_Instructions_:
[1] From the RepX garbage collection text below, list every kind of item that RepX caches on each target.
[2] Pick up the RepX garbage collection text below from where it stops and continue writing it.

_Text segment_:
━━━━━━━━━━━━━━━━━━━━

RepX caches lab artifacts, container images, and job outputs on each target. Over time, this accumulates disk usage from old experiments. The garbage collection (GC) system reclaims space by deleting artifacts and outputs that are no longer referenced by any GC root.

How GC Roots Work

A GC root is a symlink that points to a lab's metadata file in the artifact store. Any artifact or job output reachable from a GC root is considered "live" and will not be deleted.

There are two kinds of GC roots:

Auto Roots

Created automatically on every repx run submission. Auto roots are organized by project and subject to a rotation policy that keeps the last 5 per project.

A "project" is identified by a hash of the git remote URL and the absolute lab path, so different checkouts of the same repo share the same project ID.

━━━━━━━━━━━━━━━━━━━━

_Extracted material_:
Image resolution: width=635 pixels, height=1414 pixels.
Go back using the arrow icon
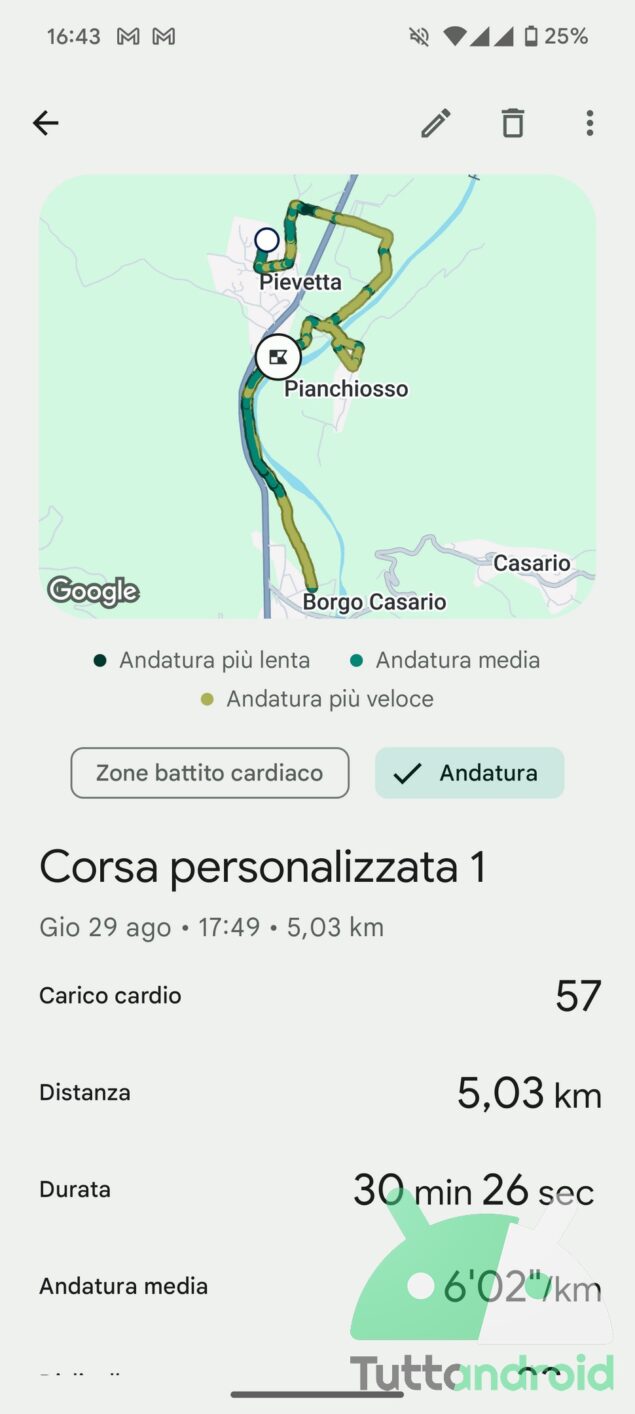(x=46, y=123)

━━━━━━━━━━━━━━━━━━━━

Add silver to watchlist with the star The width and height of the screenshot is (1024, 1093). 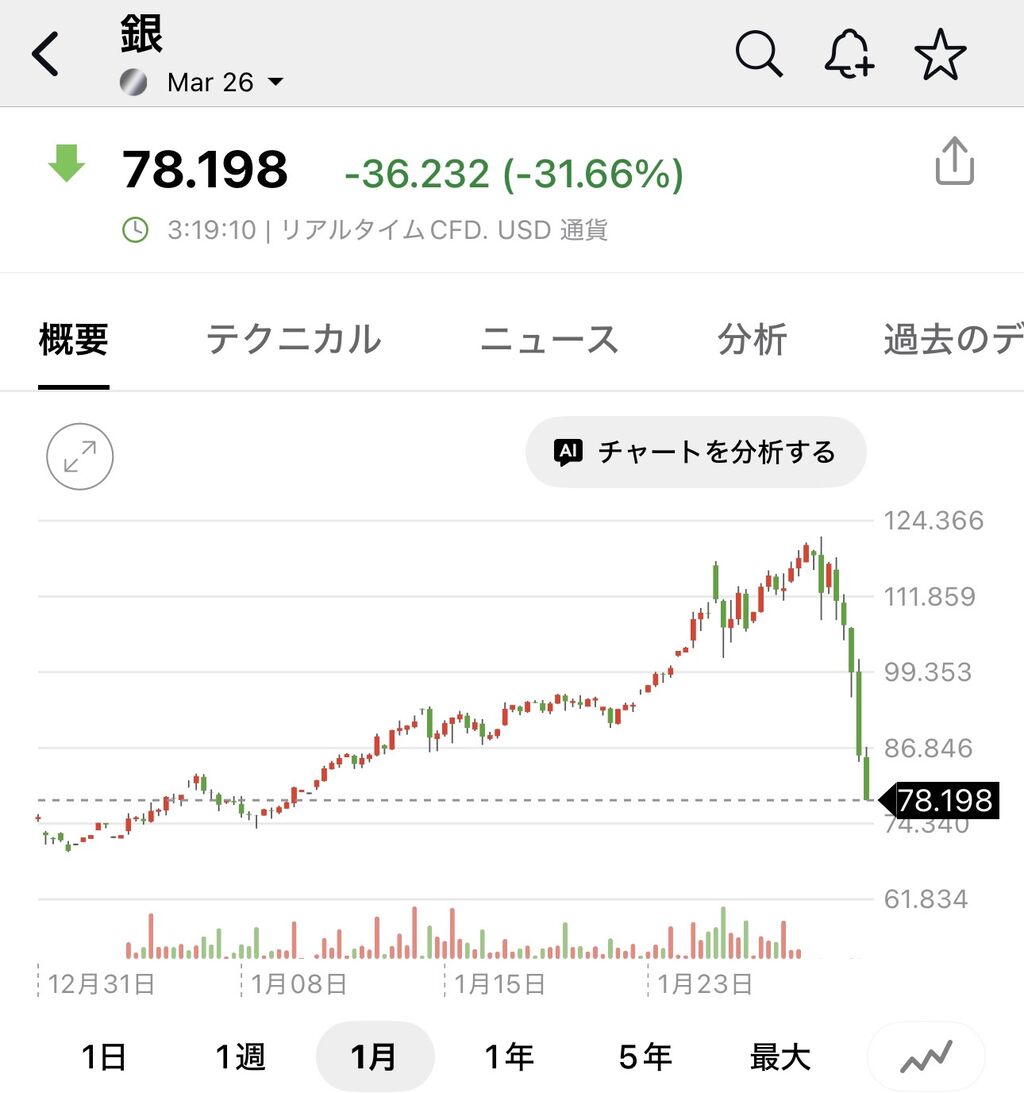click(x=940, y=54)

━━━━━━━━━━━━━━━━━━━━

_Results in order_:
[1] lab artifacts, container images, job outputs

[2]
Pinned Roots

Created explicitly by the user via repx gc pin or the TUI. Pinned roots are never automatically removed -- they survive indefinitely until manually unpinned.

Directory Structure

<base_path>/
gcroots/
auto/
<project_id>/
<timestamp>_<lab_hash> -> ../../artifacts/lab/<hash>-lab-metadata.json
... (max 5 per project, oldest rotated out)
pinned/
<name> -> ../../artifacts/lab/<hash>-lab-metadata.json
artifacts/
bin/ (always preserved)
lab/ (sub-entries GC'd individually)
images/ (sub-entries GC'd individually)
jobs/ (sub-entries GC'd individually)
store/ (sub-entries GC'd individually)
...
outputs/
<job_id>/ (deleted if job not referenced by any live lab)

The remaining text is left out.